Des factures de gaz et d’électricité de plus en plus difficiles à absorber – La part de Français affirmant avoir eu du mal à payer leurs factures dans l’année atteint 36 % en 2025, contre 28 % en 2024, un niveau historique selon le baromètre du médiateur national de l’énergie publié fin octobre.
Des logements toujours plus énergivores – Au 1er janvier 2025, 3,9 millions de résidences principales sont classées passoires énergétiques, soit 12,7 % du parc.

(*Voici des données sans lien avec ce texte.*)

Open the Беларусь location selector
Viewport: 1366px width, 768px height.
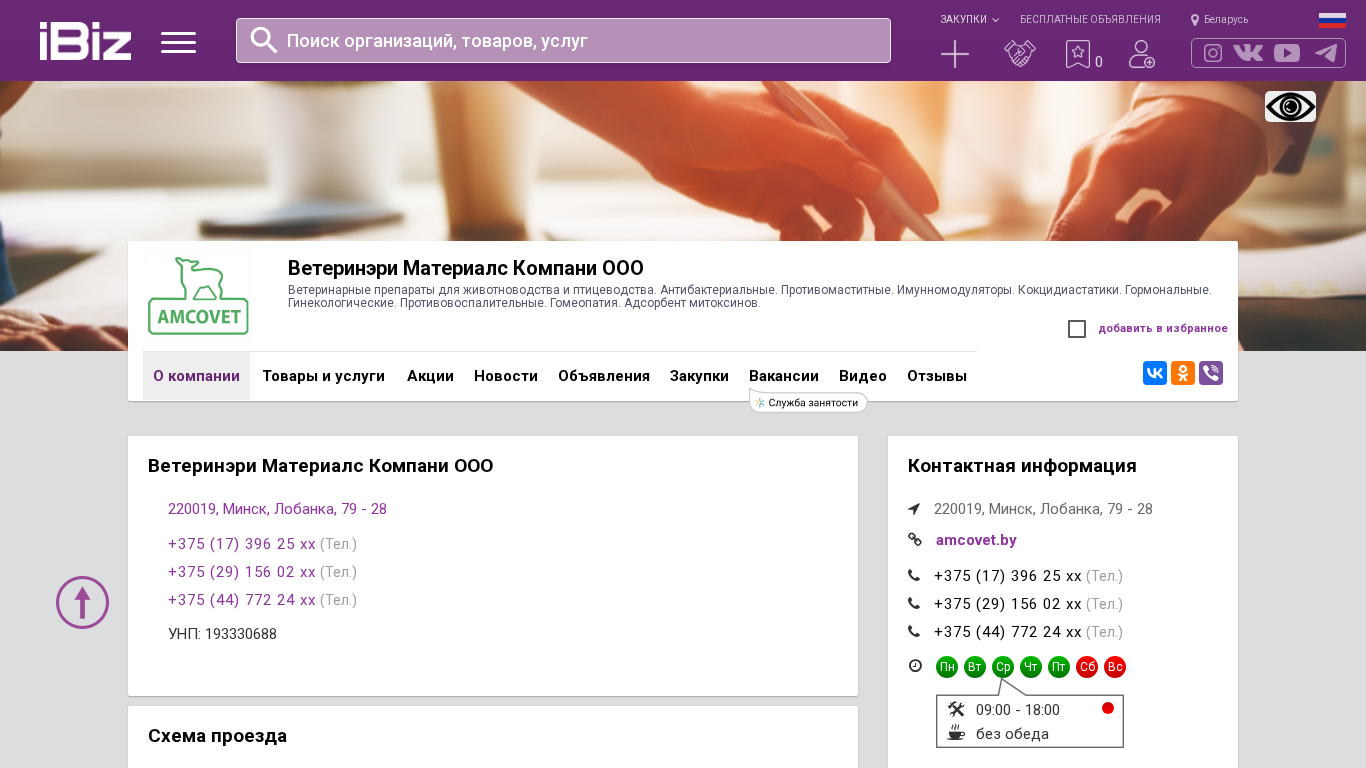pyautogui.click(x=1220, y=20)
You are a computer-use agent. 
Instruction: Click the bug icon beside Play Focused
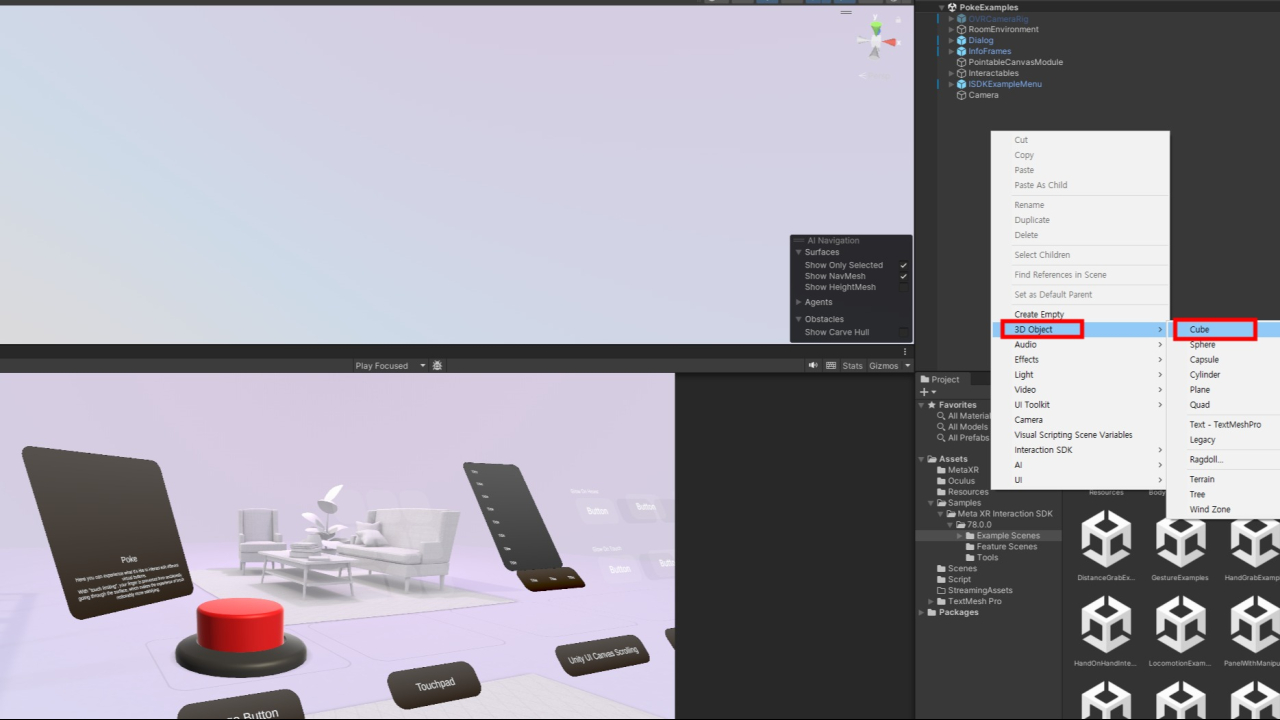pyautogui.click(x=437, y=366)
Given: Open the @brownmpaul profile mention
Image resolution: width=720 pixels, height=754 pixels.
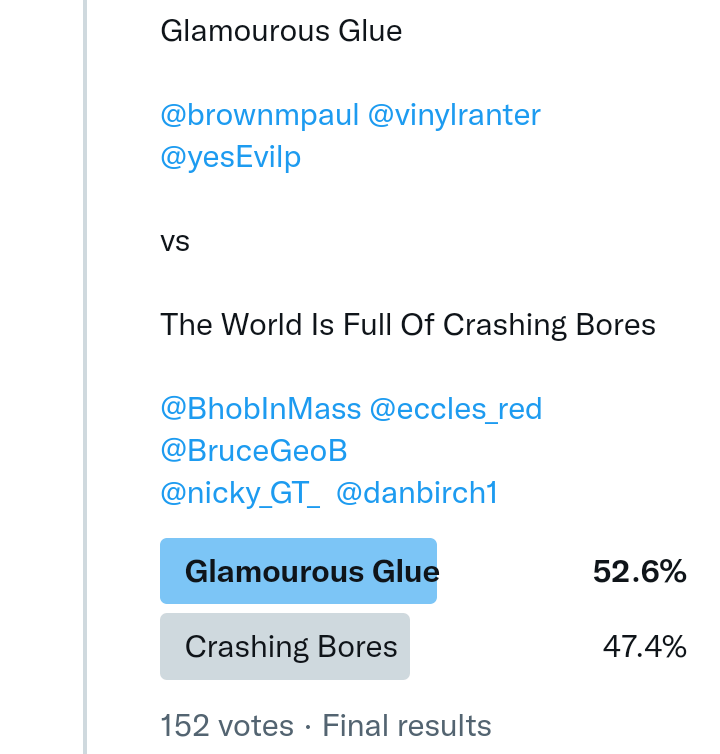Looking at the screenshot, I should (x=259, y=115).
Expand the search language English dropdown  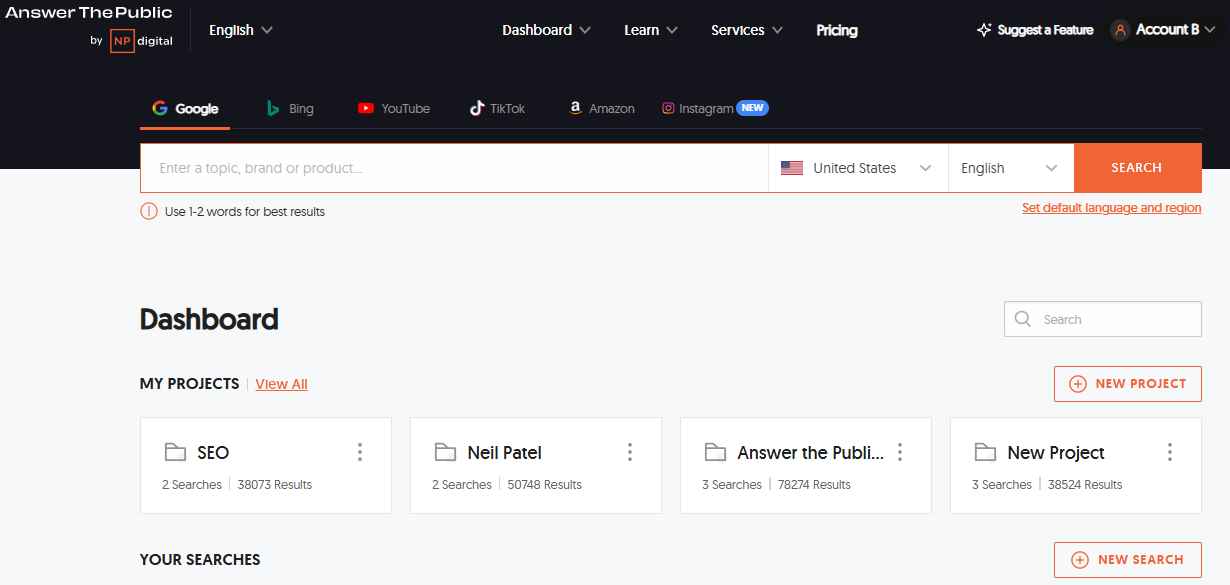(x=1010, y=168)
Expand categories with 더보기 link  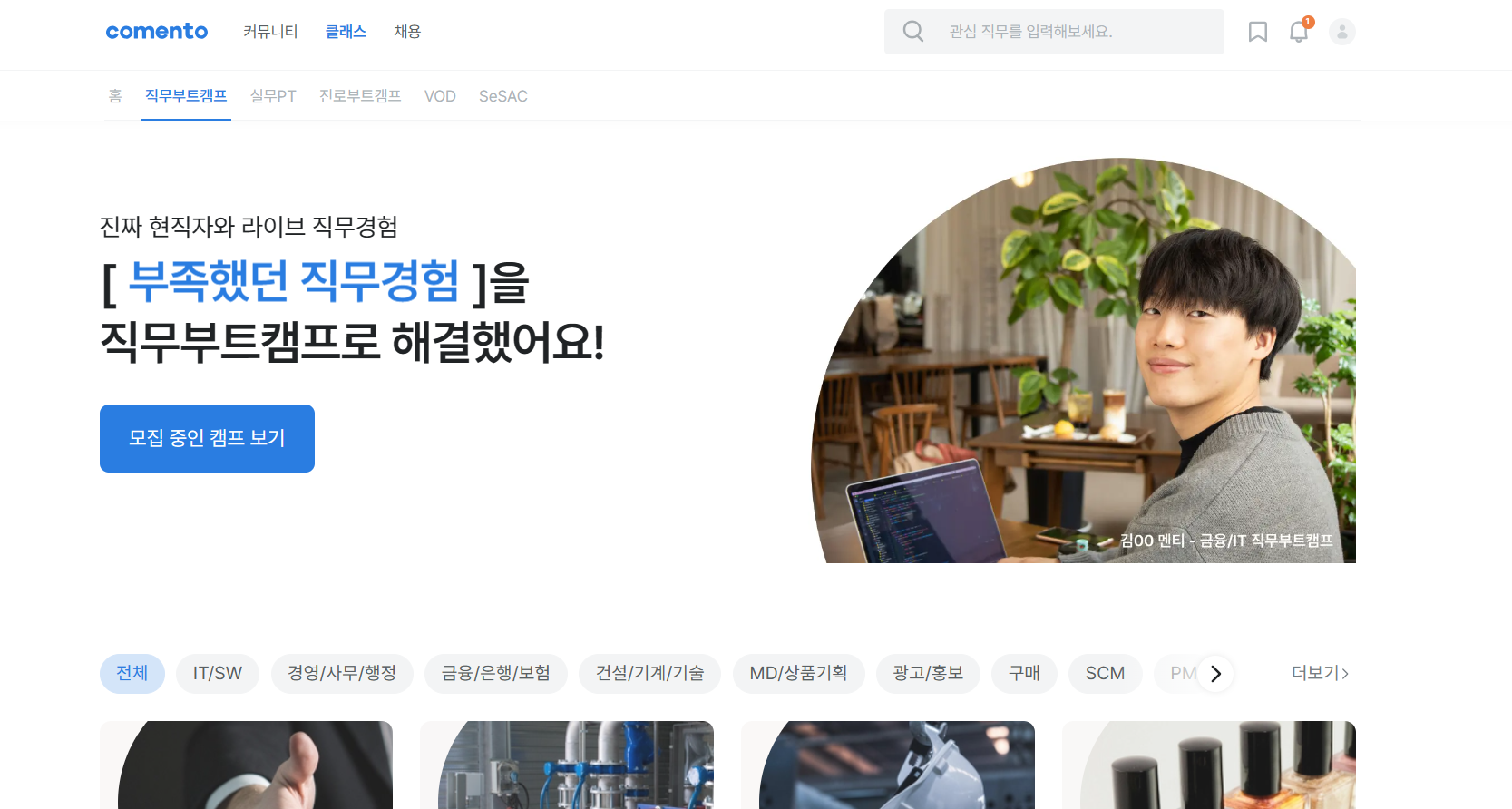pyautogui.click(x=1320, y=673)
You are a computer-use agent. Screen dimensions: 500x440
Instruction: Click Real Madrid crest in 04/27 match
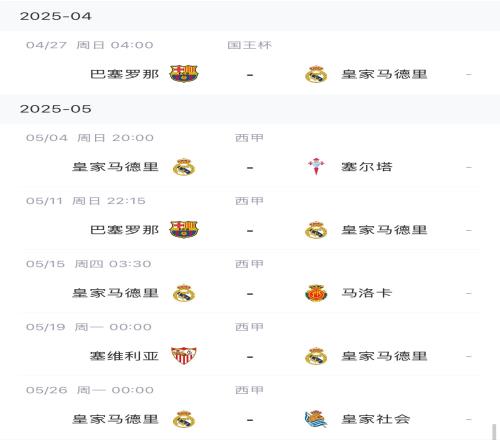pyautogui.click(x=316, y=74)
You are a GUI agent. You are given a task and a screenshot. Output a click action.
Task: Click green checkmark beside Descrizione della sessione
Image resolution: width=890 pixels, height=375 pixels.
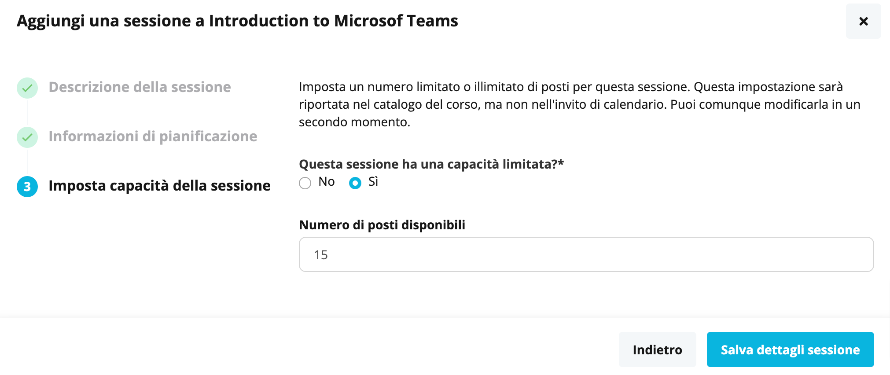point(27,88)
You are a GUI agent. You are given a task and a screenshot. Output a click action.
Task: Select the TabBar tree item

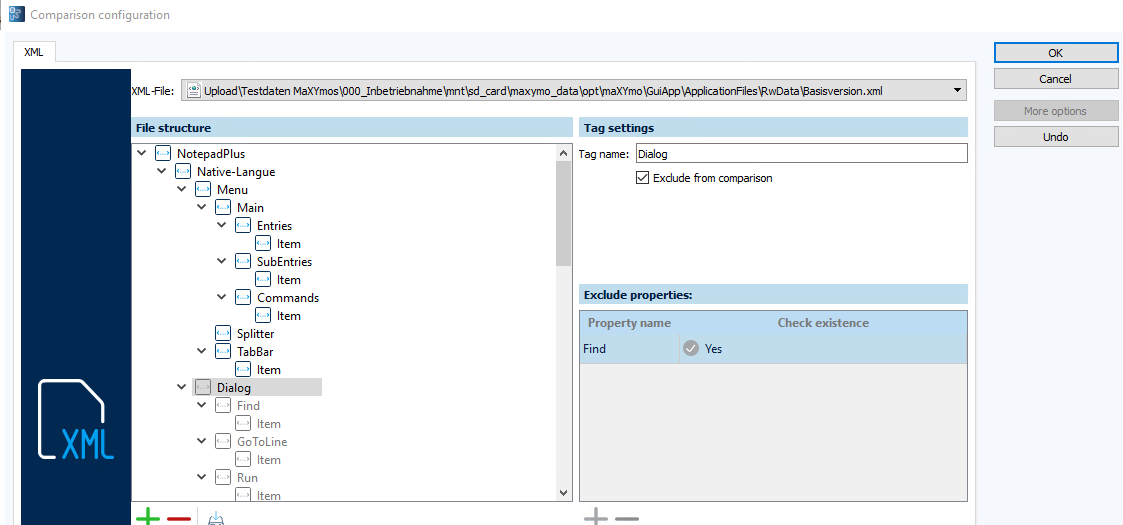tap(254, 352)
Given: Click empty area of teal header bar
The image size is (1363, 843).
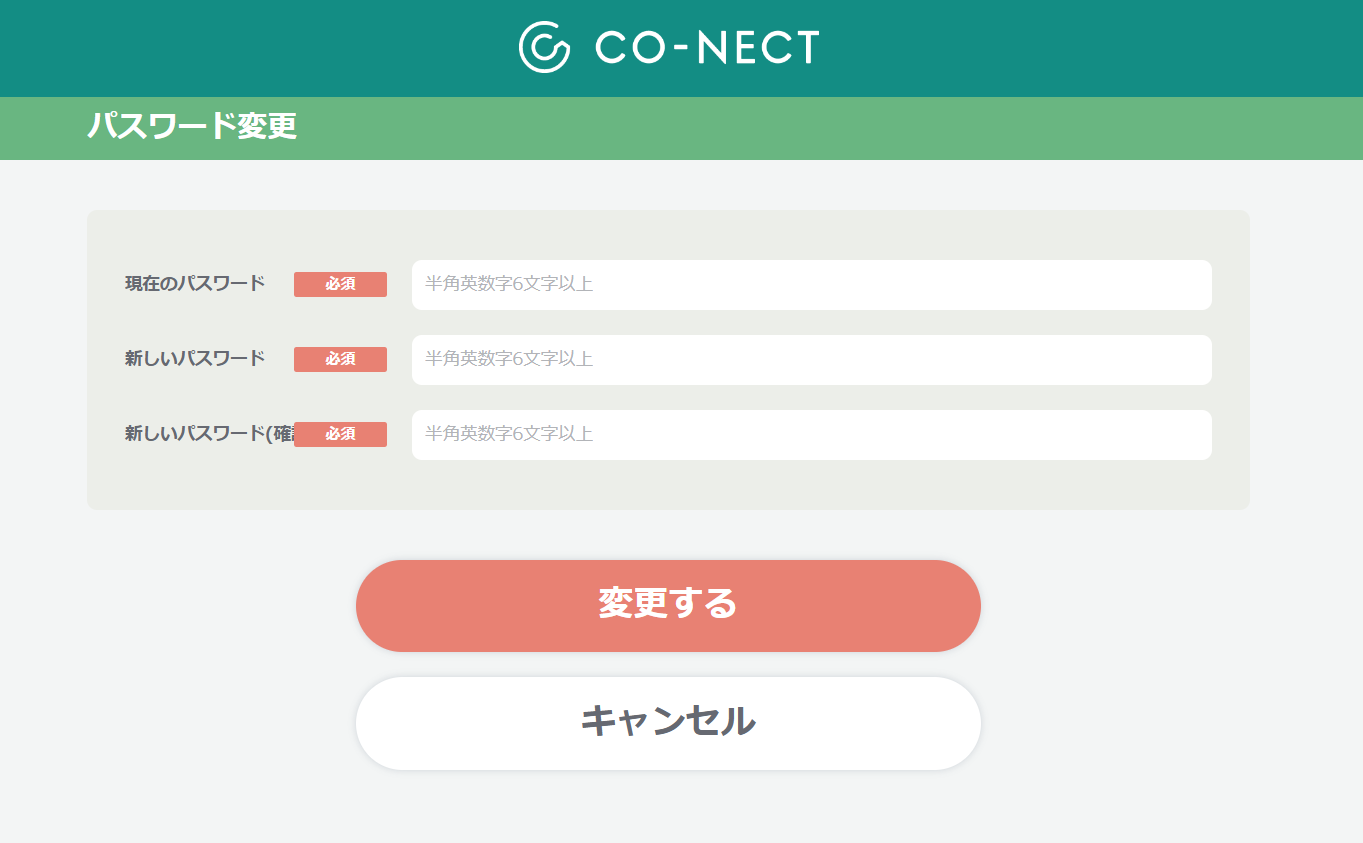Looking at the screenshot, I should point(1100,48).
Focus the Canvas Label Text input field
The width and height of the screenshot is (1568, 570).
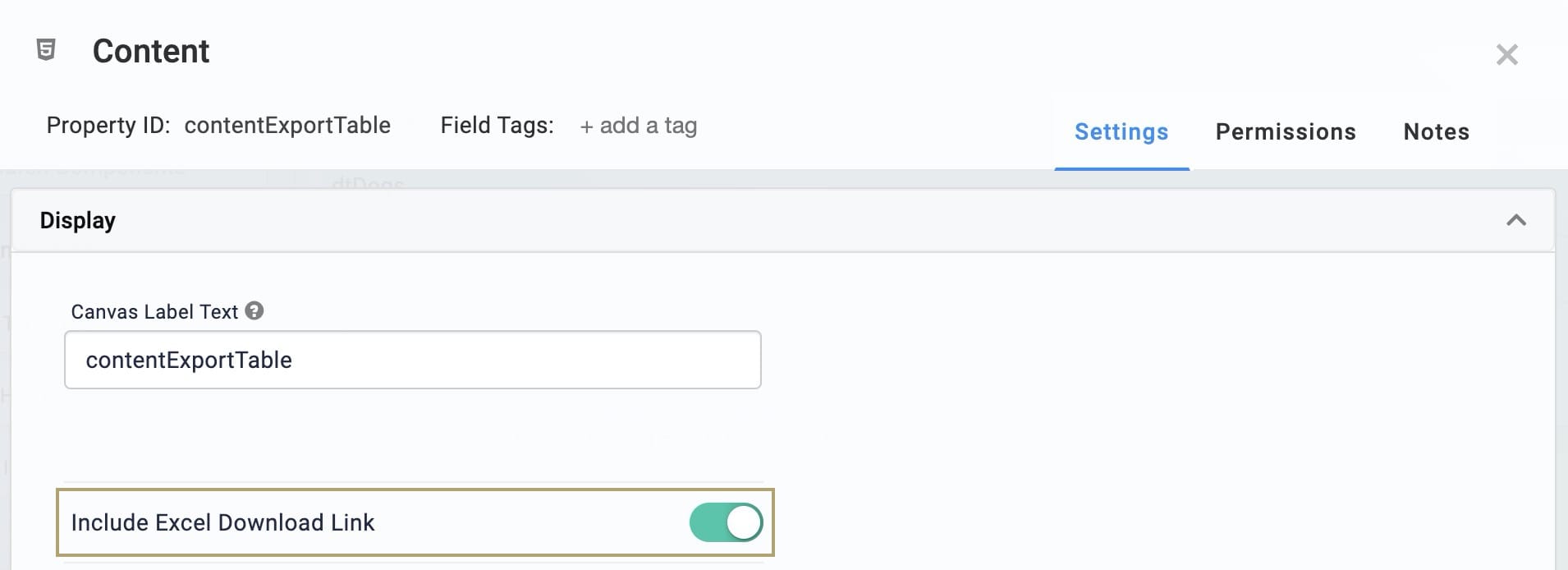pos(413,360)
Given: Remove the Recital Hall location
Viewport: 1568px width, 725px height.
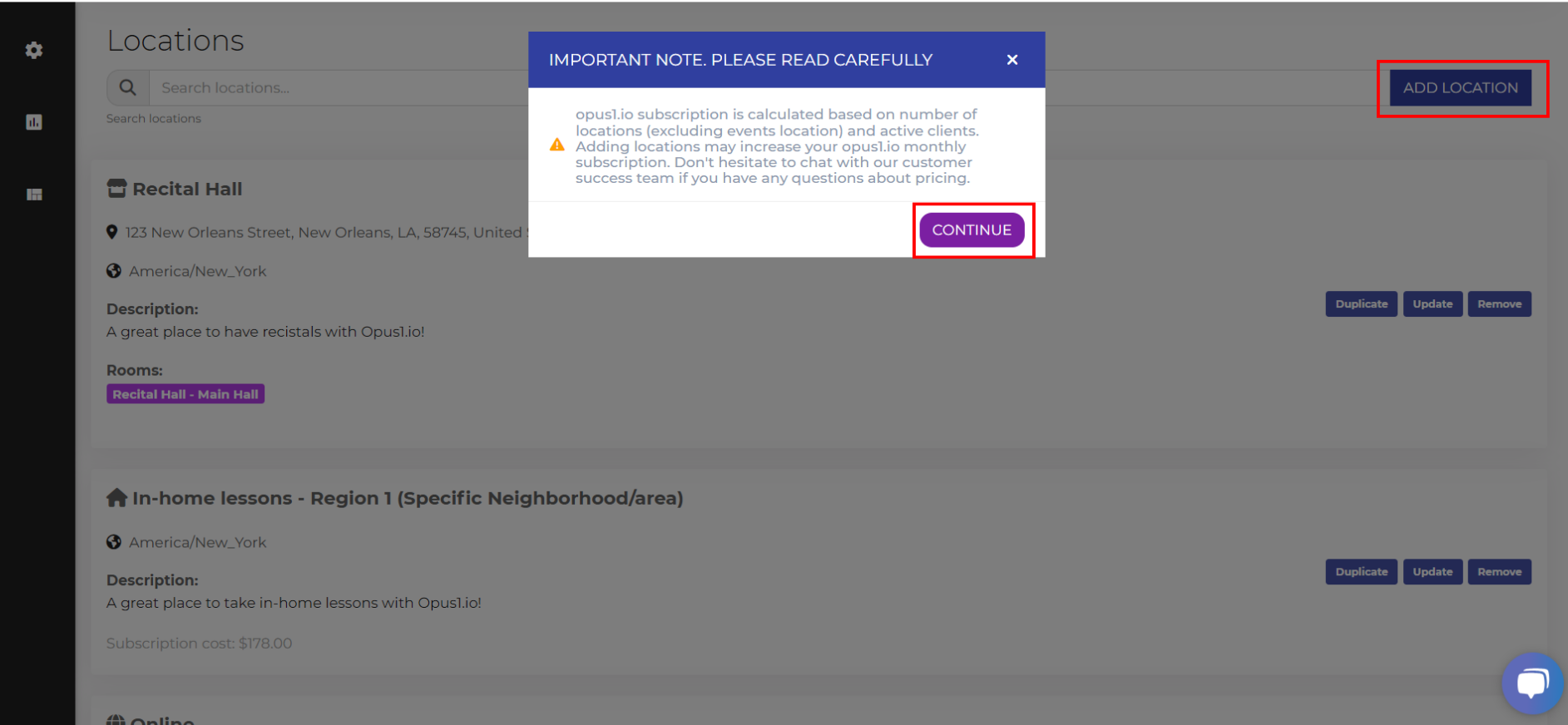Looking at the screenshot, I should coord(1499,304).
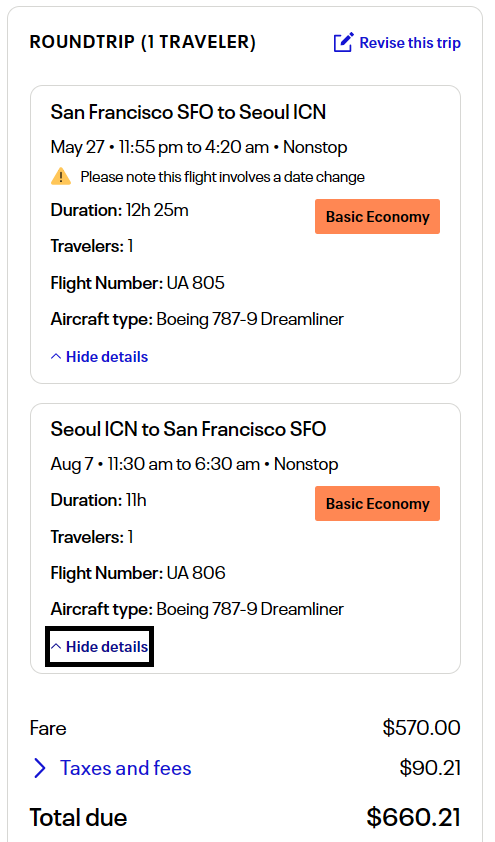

Un poids colossal pour les ménages les plus modestes, qui doivent assumer des charges en hausse dans un parc immobilier dégradé.
La mobilité, autre dimension de la précarité énergétique – L’ONPE et l’association Wemoov signalent également que 15 millions de personnes faisaient face en 2023 à des difficultés de déplacement liées au coût de l’énergie — un phénomène qui oblige certains à renoncer à se déplacer, accentuant encore l’isolement social.
🛑Et un gouvernement accusé d’inaction
Alors que la précarité énergétique touche désormais un Français sur dix, de nombreuses organisations soulignent un manque d’engagement politique. « La lutte contre la précarité énergétique ne paraît pas figurer dans les priorités du gouvernement de Sébastien Lecornu », regrettent les initiateurs de la journée de mobilisation annuelle.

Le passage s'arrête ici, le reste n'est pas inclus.